BEGIN INPUT FOR THIS TASK

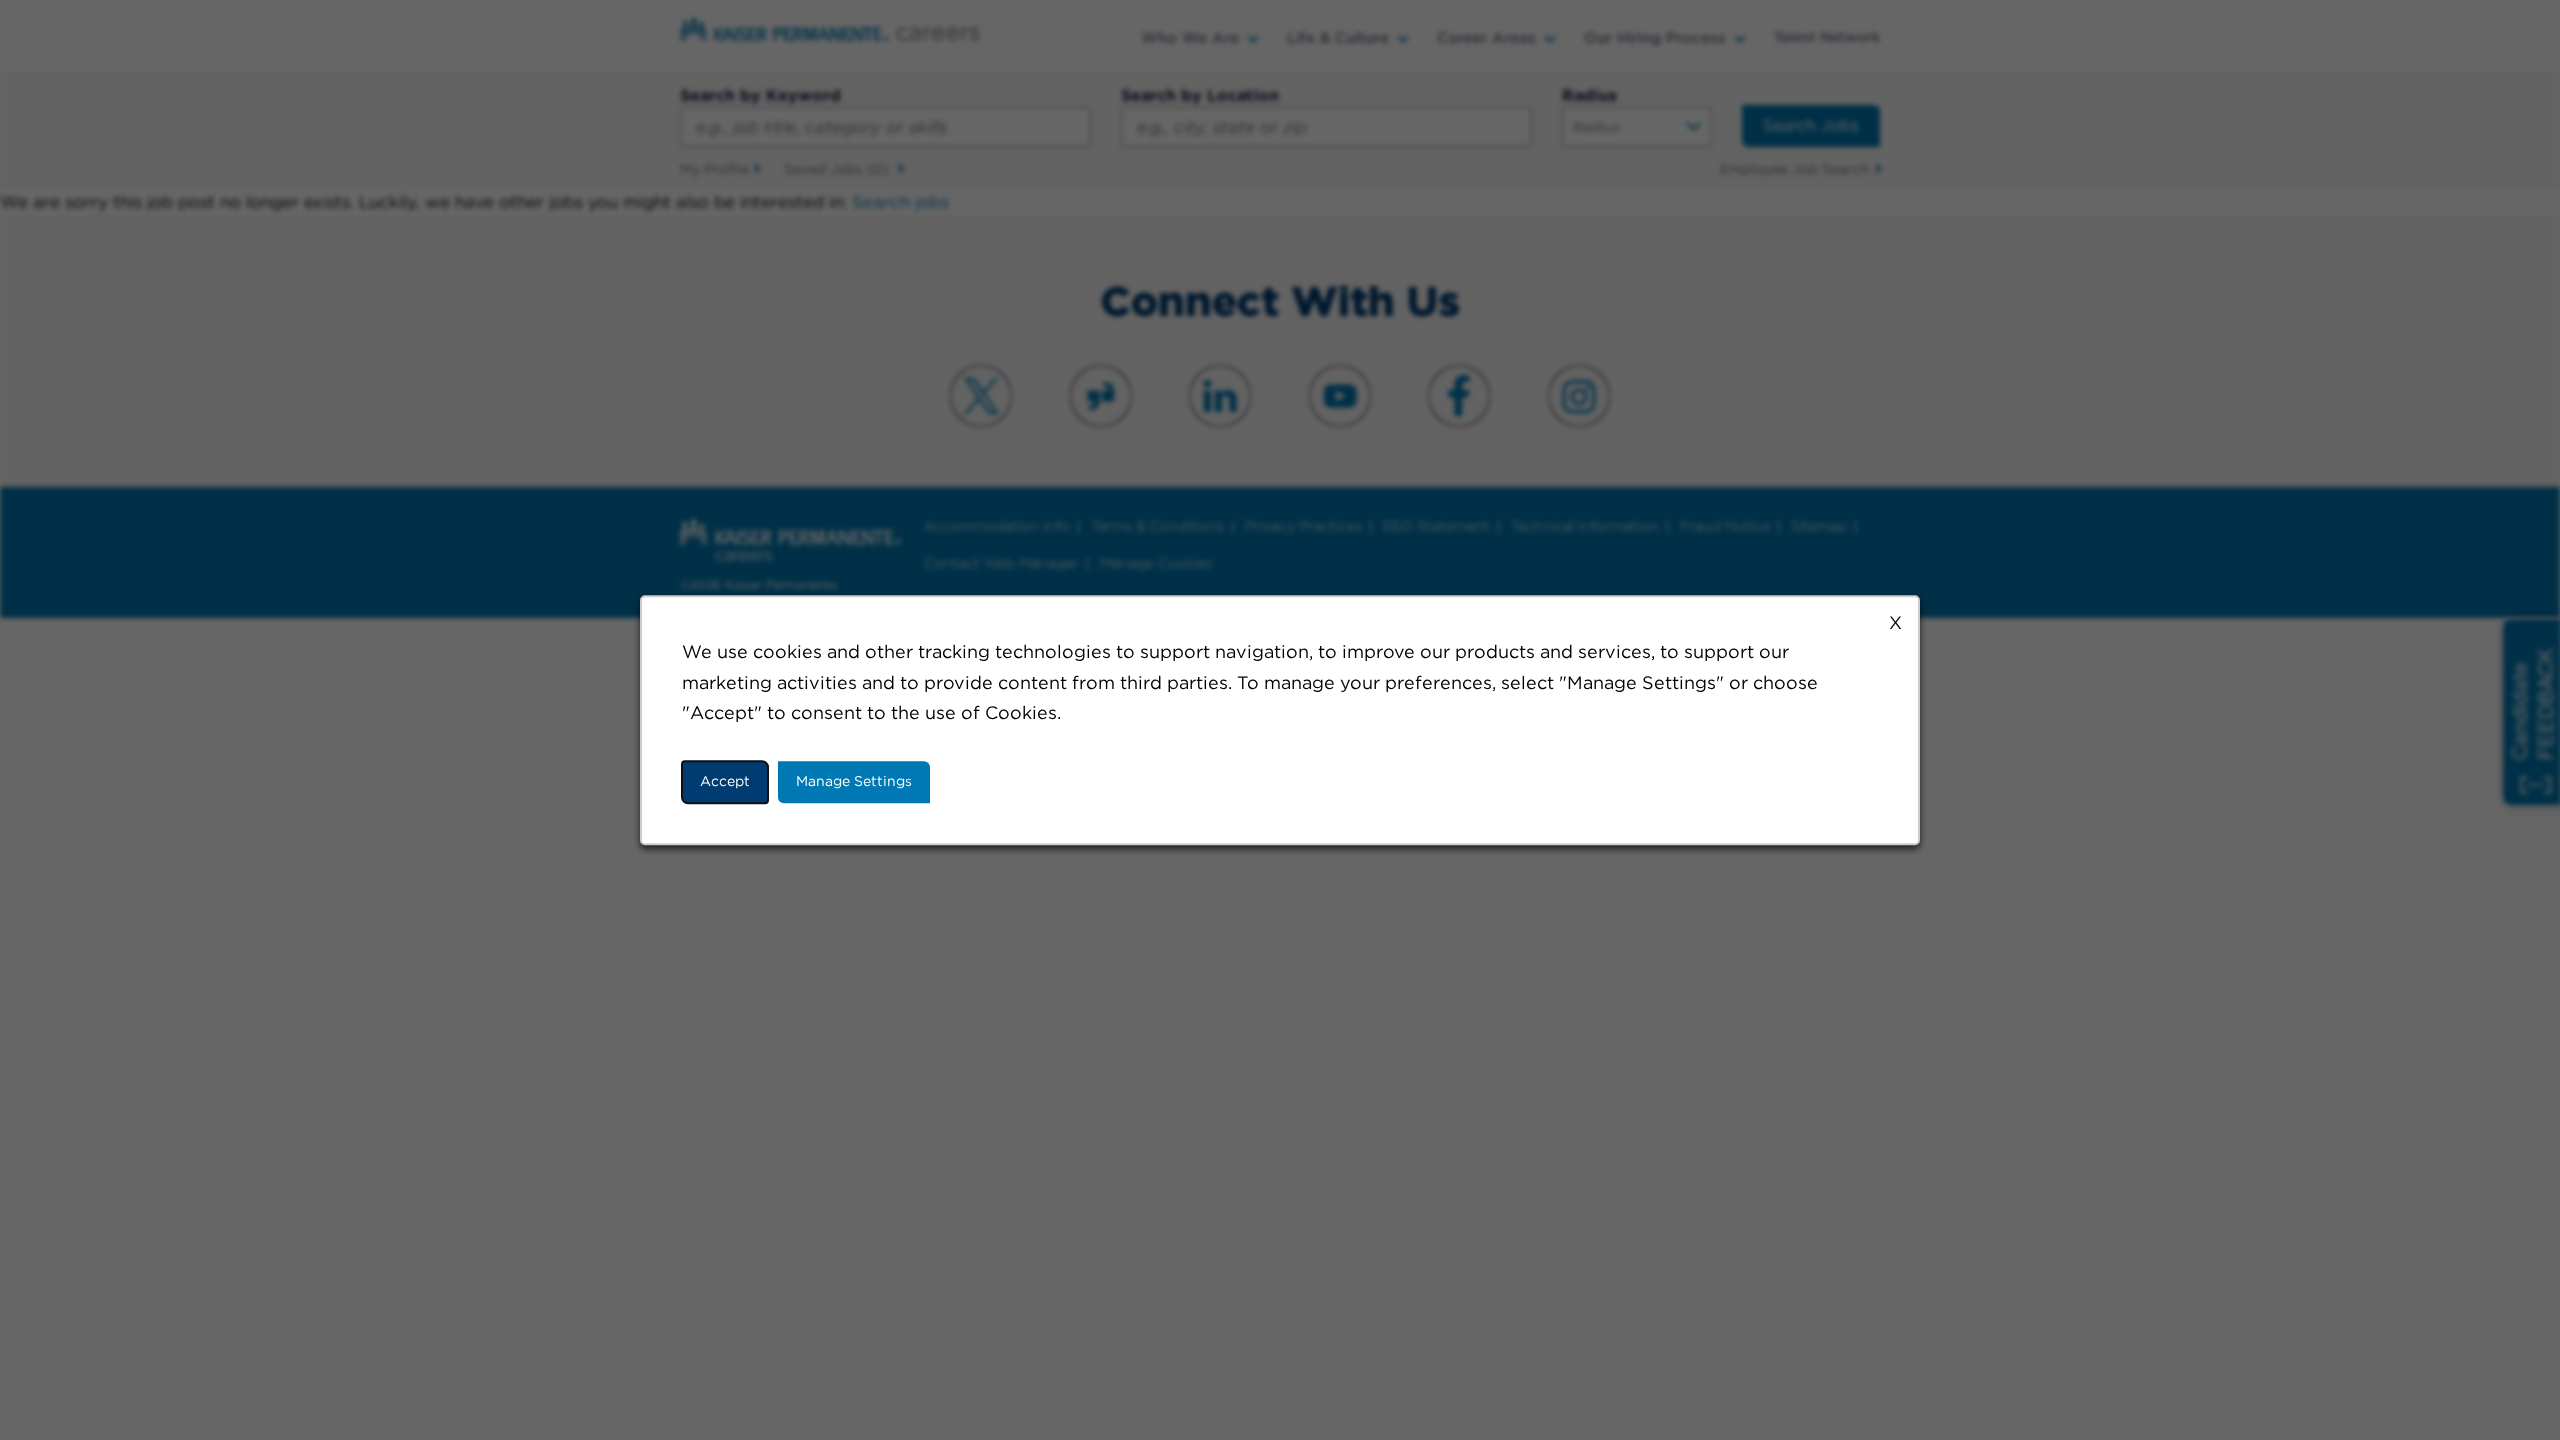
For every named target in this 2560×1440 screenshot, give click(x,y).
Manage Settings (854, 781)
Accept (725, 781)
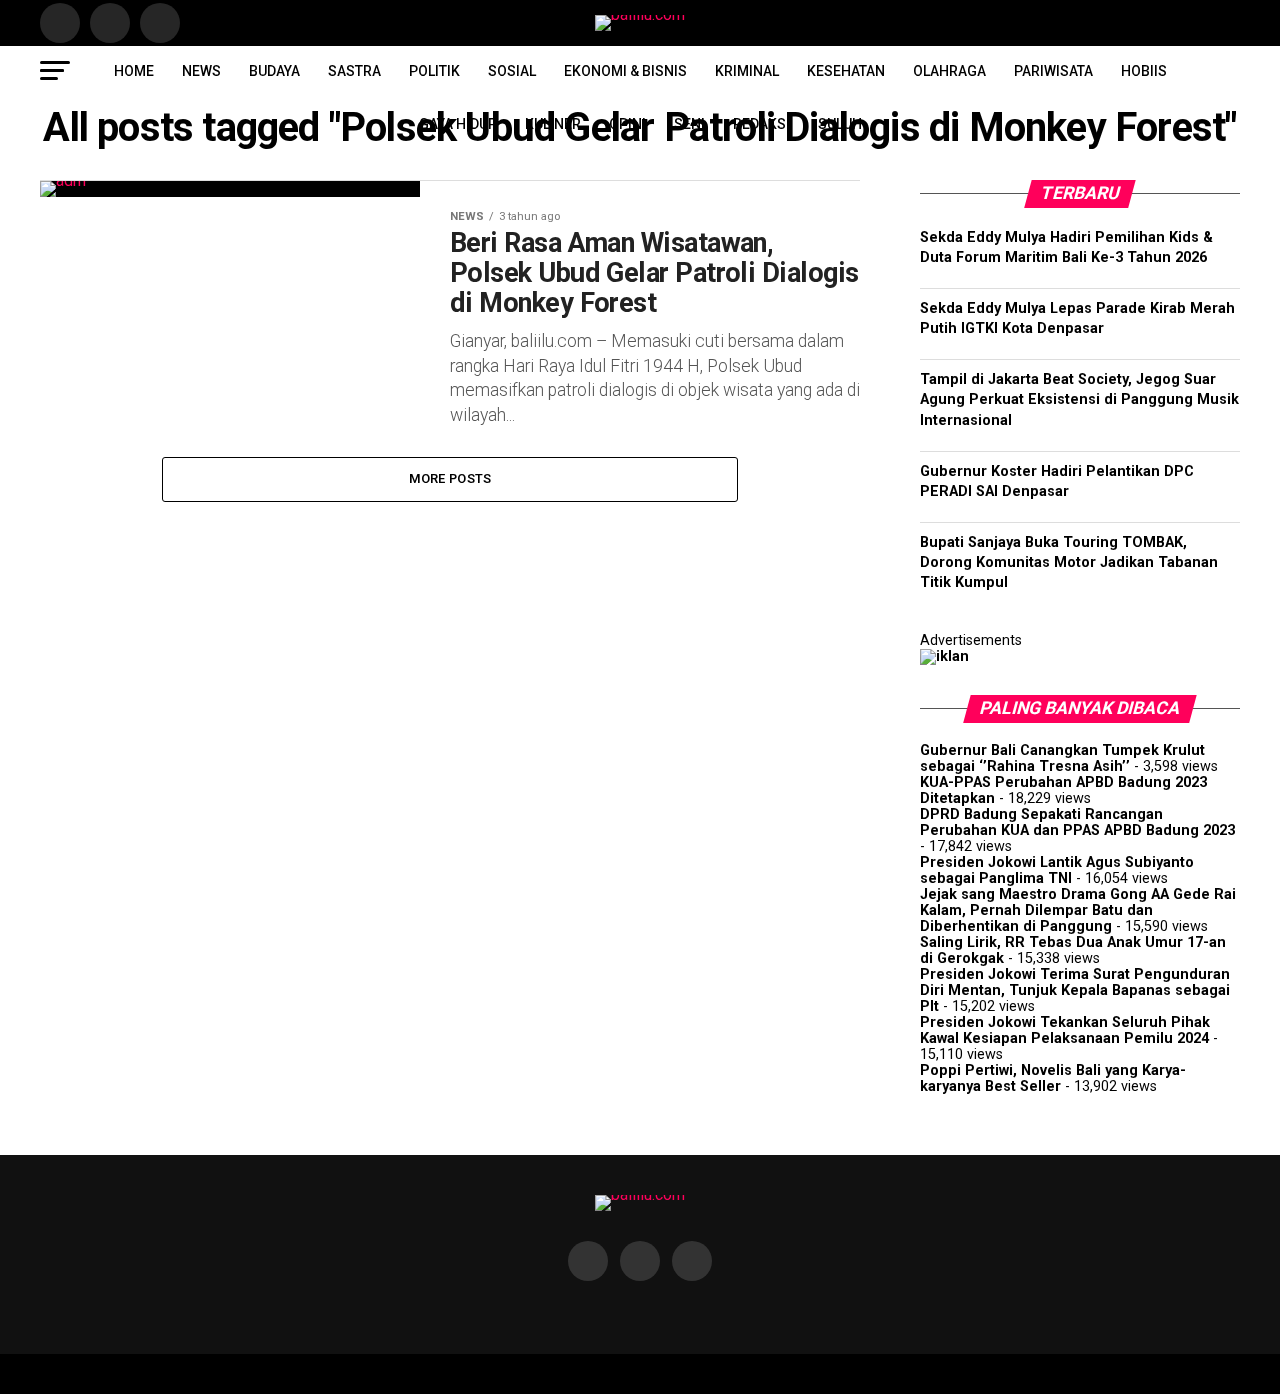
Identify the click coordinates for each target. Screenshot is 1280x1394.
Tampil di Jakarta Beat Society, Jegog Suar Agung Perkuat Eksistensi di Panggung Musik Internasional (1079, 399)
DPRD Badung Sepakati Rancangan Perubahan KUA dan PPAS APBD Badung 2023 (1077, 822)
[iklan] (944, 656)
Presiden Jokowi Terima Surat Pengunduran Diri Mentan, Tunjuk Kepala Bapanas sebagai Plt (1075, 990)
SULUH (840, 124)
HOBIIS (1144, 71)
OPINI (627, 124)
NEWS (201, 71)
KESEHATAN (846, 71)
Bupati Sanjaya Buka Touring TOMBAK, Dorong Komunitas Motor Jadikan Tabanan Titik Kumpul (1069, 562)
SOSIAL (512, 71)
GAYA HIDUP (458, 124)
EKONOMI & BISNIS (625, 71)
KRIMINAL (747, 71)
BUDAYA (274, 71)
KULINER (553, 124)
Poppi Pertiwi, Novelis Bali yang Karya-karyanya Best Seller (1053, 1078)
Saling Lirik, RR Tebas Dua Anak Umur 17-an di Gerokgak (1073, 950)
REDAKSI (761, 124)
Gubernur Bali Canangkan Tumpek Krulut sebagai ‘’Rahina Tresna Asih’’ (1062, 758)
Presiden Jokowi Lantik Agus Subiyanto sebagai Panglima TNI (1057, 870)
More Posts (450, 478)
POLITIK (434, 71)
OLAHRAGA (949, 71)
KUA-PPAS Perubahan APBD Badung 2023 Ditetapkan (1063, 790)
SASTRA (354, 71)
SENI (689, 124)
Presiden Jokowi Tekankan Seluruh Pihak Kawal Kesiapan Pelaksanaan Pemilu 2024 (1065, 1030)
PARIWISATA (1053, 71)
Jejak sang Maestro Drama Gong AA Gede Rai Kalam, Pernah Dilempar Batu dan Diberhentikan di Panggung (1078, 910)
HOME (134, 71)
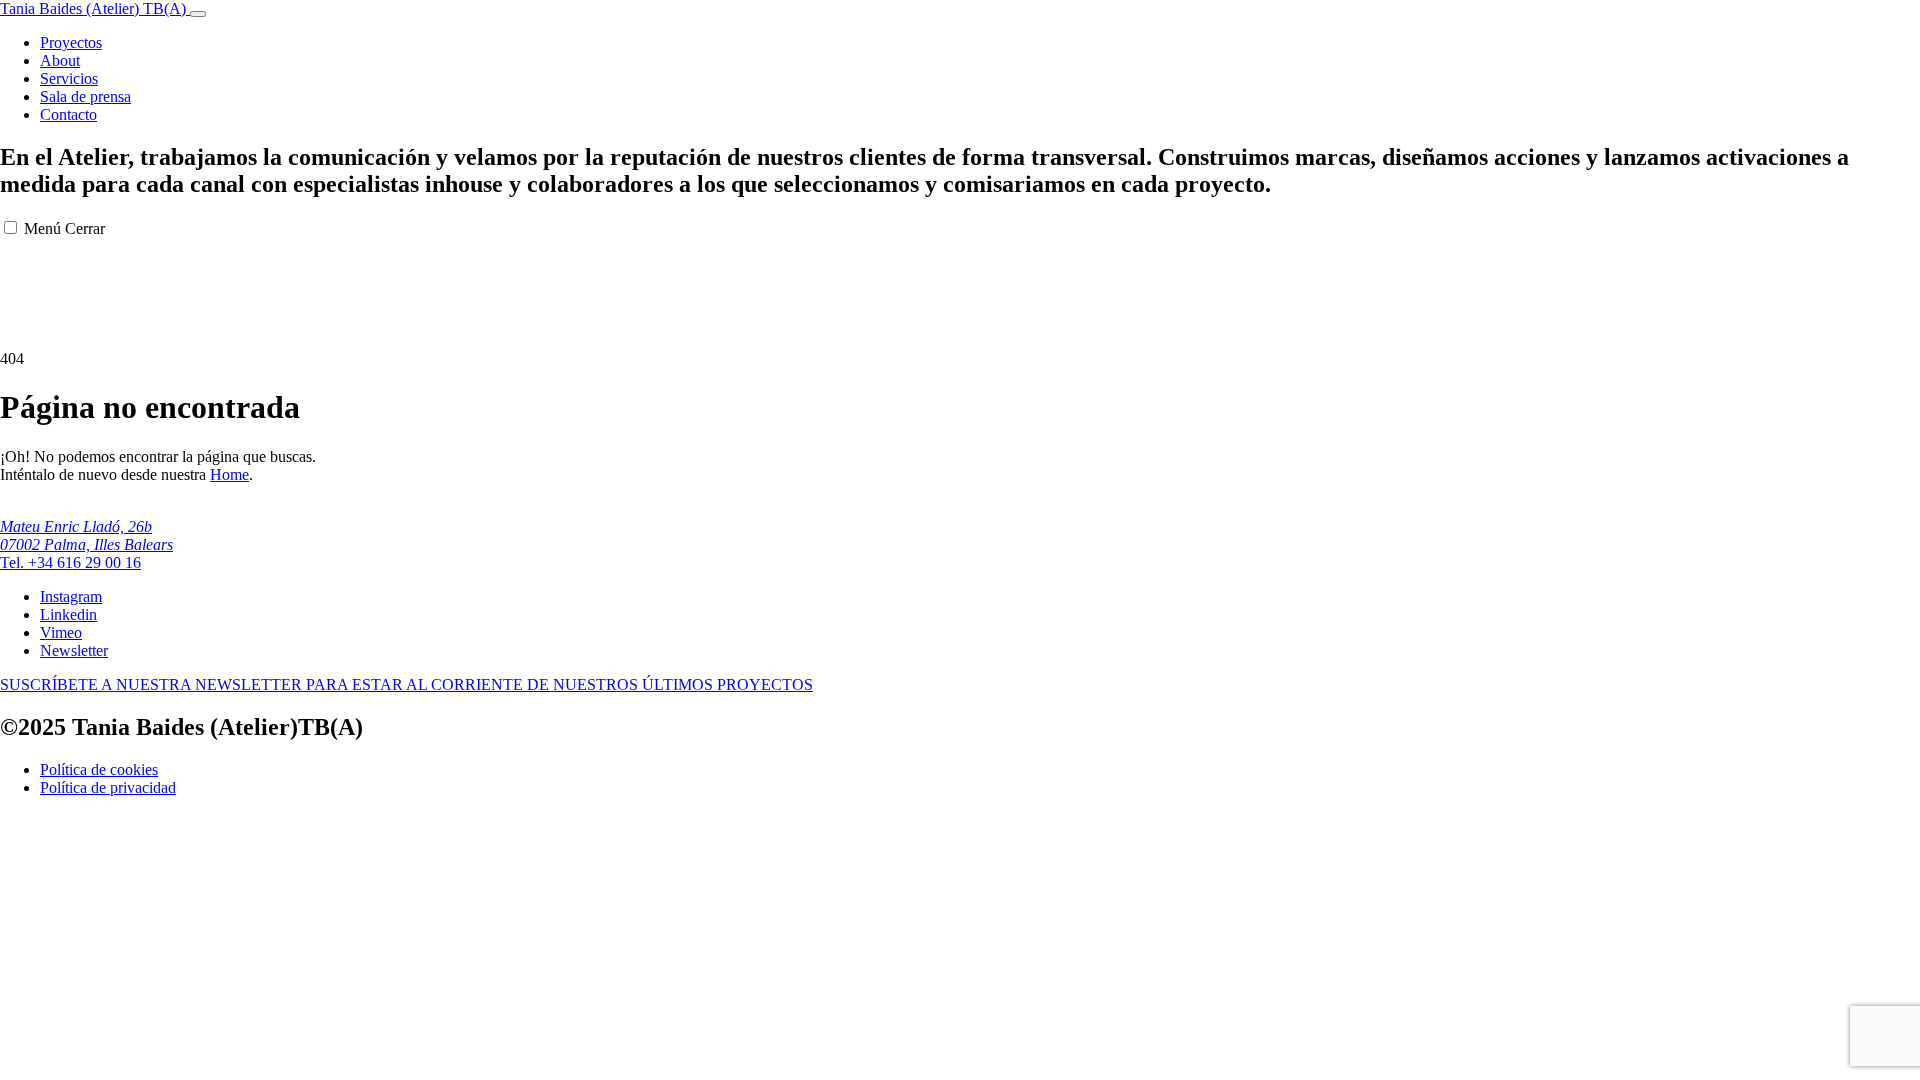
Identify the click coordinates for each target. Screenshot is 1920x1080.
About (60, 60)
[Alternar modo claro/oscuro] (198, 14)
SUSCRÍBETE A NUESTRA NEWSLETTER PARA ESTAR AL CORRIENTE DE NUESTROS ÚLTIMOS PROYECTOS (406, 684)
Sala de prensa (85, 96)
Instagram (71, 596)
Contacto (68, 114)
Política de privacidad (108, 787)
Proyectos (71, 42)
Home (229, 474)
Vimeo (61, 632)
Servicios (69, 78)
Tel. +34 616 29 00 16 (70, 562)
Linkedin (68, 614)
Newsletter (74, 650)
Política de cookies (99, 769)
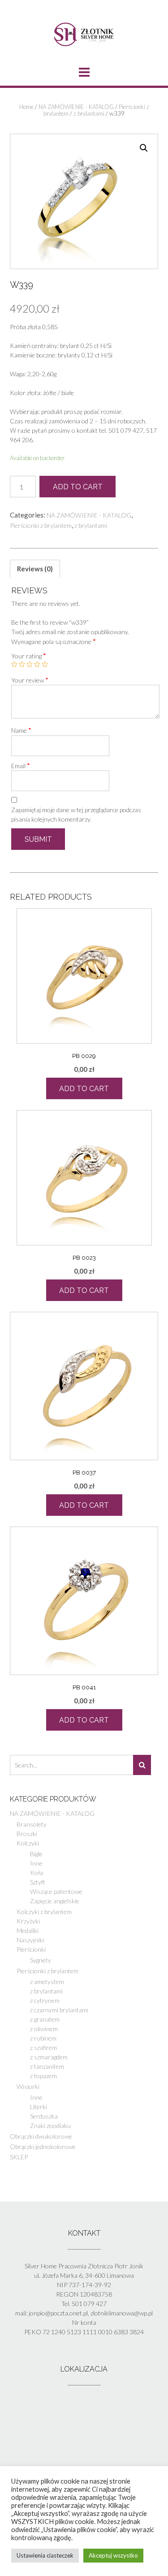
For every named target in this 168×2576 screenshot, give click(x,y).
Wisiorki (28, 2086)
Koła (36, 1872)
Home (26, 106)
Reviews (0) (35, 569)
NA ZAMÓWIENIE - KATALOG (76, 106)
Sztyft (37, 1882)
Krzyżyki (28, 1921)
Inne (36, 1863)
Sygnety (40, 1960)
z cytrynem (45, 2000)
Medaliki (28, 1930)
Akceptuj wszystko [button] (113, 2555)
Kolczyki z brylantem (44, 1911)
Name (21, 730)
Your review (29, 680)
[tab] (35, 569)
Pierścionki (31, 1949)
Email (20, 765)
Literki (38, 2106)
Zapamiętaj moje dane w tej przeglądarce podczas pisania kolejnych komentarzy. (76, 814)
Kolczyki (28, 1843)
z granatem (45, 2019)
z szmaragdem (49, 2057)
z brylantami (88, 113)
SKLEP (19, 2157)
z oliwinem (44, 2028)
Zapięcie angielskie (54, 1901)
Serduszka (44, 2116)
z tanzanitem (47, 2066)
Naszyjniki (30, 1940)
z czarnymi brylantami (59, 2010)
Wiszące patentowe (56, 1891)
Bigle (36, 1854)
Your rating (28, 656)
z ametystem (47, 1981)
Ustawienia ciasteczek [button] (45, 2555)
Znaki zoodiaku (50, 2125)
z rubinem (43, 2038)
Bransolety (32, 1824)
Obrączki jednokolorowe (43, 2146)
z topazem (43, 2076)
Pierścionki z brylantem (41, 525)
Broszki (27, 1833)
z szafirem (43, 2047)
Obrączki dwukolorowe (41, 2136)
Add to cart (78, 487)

END INPUT FOR THIS TASK

ABOUT THIS EXERCISE: Copy out each line of the entries that holds "Obrączki".

RESPONSE TO THIS EXERCISE:
Obrączki jednokolorowe (43, 2146)
Obrączki dwukolorowe (41, 2136)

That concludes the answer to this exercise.